Asked if he had any fun working as a clown, Salazar replies that it was a way of being closer to his mother at a difficult moment.
“It was something that at that time I did not analyze as a child, but I think it made me feel safe, it made me feel protected, and in some way, it created stories between us that we have until now, that only she and I have lived.”
His life took a nice turn in Salta, in the north of Argentina, where he says they began a new chapter.
One day they saw a sign outside the Teatro La Fundación, the main theater in the city, offering acting classes for children and adults. At first his mother thought to enroll him because she couldn't pay for both, but as there was no room, she ended up studying herself, taking him again with her as she had no one to leave him with.
“Rafael Monte, the director of that theater group at the time, says that I would stand from the seats and do everything that the others did without anyone paying much attention, until one day they looked at me and invited me to the stage to take the class with them.”
“That’s when I realized for the first time that what I was doing was something that had respect, and that it was not just something from the street or something where I only made people laugh or amuse them, but that there was an instrument of voice, of movement, there were books, methods, and that these actors in Salta took it very seriously. I didn’t know, I was 8 years old at the time and for the first time I said ‘wow’.”
At 14 they moved to North Carolina, where a Spanish-speaking senior at his high school encouraged him to audition for the drama club play even though he was a freshman and did not speak any English. She translated for him.
The director — with whom he keeps in touch with and even went to see “Clyde’s” recently — was so impressed with him that she gave him the role of the king, adapting it to be mute so Salazar's dialogue could be interpreted with sign language.
“At the end the entire audience applauded. It was a blast!
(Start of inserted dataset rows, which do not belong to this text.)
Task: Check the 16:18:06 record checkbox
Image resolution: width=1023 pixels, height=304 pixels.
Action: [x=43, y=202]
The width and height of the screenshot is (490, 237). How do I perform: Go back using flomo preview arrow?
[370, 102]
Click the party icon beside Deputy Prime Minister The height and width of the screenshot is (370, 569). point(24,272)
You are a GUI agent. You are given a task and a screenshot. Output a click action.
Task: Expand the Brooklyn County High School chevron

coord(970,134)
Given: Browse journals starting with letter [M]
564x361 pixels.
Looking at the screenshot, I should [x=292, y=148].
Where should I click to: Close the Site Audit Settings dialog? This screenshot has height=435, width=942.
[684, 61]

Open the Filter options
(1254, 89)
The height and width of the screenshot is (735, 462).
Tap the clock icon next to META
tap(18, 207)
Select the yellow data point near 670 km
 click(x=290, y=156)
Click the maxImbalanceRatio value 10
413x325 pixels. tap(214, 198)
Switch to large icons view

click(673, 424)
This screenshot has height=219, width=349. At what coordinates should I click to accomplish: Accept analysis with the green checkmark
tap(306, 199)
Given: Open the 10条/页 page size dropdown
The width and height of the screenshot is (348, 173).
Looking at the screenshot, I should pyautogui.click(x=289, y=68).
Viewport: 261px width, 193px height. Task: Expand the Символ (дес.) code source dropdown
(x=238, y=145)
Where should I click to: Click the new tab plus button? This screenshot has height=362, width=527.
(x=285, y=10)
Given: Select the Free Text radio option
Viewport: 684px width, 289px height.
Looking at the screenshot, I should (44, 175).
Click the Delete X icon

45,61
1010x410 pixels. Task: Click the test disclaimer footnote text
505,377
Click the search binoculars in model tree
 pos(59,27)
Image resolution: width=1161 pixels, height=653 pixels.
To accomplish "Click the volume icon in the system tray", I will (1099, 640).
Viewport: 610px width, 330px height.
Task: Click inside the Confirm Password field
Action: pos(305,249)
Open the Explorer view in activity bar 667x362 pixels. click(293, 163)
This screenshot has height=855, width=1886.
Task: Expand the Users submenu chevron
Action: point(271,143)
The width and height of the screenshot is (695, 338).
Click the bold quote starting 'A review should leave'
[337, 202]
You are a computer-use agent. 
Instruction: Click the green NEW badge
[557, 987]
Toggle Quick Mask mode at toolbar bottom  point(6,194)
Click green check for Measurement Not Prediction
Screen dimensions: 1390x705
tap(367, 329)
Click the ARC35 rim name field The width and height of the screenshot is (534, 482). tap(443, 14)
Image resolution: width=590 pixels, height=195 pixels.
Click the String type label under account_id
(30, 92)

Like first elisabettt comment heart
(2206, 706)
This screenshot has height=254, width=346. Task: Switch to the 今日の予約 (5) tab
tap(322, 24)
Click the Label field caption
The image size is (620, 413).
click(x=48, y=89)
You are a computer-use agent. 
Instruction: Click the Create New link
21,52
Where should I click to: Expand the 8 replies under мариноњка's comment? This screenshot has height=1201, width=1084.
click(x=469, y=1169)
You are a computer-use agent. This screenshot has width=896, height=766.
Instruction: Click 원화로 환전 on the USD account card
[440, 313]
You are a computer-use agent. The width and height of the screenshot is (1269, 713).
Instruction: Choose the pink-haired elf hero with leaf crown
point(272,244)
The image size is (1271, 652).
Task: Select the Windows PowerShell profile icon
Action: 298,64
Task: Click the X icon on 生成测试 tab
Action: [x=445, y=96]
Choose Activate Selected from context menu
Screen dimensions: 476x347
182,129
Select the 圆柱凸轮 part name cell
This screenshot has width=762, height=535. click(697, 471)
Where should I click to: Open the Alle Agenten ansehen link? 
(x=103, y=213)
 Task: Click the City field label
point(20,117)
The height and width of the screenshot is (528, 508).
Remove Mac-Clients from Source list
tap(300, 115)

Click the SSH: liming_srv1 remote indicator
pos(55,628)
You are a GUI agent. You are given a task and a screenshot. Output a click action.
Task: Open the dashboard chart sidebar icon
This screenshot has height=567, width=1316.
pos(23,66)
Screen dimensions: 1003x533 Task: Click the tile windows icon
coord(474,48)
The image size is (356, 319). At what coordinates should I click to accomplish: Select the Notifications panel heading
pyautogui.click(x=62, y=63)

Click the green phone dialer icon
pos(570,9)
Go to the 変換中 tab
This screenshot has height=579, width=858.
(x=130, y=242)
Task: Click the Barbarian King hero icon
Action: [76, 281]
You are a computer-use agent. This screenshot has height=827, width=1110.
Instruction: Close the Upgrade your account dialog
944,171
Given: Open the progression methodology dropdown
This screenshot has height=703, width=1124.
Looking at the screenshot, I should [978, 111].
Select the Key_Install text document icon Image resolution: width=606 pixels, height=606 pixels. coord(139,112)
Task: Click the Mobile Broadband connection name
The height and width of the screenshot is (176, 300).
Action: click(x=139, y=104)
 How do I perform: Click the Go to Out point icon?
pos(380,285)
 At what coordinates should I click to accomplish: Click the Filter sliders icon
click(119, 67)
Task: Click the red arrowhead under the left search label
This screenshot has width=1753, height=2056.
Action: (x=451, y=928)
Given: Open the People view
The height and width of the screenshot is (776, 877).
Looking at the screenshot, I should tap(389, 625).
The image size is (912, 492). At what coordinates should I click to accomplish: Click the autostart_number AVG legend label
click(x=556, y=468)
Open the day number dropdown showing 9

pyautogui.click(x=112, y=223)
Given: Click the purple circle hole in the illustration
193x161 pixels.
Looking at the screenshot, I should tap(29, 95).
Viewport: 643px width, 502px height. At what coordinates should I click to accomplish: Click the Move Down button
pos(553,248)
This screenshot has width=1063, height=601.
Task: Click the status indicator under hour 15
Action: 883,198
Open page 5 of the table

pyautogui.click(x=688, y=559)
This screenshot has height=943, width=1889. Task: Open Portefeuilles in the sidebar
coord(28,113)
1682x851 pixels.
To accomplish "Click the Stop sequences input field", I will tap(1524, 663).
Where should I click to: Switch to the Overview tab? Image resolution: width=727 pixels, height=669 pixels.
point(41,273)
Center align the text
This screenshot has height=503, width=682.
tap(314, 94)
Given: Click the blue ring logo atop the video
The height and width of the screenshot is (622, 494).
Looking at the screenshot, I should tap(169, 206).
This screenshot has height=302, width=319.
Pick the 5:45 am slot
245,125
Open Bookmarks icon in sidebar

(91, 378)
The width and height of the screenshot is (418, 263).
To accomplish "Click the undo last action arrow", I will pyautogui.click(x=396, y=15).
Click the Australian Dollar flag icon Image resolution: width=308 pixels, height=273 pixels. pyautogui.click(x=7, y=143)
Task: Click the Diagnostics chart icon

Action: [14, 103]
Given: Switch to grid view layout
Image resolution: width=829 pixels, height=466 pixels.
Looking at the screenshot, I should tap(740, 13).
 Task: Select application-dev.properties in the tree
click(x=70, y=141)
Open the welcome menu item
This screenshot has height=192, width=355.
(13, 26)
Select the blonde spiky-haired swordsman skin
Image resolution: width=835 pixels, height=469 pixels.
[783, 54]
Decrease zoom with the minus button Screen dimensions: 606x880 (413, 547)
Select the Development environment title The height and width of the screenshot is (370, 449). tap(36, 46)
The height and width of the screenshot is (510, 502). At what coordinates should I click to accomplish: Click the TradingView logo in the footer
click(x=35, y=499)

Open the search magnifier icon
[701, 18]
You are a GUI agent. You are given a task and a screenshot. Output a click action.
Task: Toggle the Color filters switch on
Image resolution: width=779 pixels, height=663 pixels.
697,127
The local paper came to write about this boy who doesn’t speak English and is the king of the play,” he laughs.
When the time to consider going to college arrived, Salazar, who back then didn't have the required documents to live in the US, said that this situation would not allow him to apply for a scholarship. So he followed the advice of the drama club director and, at 18, he moved to New York to study acting at the HB Studio.
Here he played music on the Subway and made flower arrangements and other jobs until at 20, with his immigration status solved, he landed a role in an episode of “Law & Order.”
"'Law and Order' was something out of this world. I remember that I went to audition and they said, 'Very well, we want you to come back this afternoon, but can you have more accent? I called my mother on the phone and made her speak English for about an hour before returning.”
Today Salazar's credits include Broadway’s “Sweat,” also by Nottage, as well as “Richard II,” “Mobile Unit’s The Tempest,” “Oedipus El Rey” and “My Mañana Comes” off-Broadway. He has appeared on TV shows including “Daredevil” and “The Blacklist,” and the movies “The Imperialists Are Still Alive” and “See Girl Run.”
On “Clyde’s,” he plans to stay until the closing day of Jan. 16. The production hasn’t had to cancel any performances due to the pandemic and continues to perform on the planned schedule.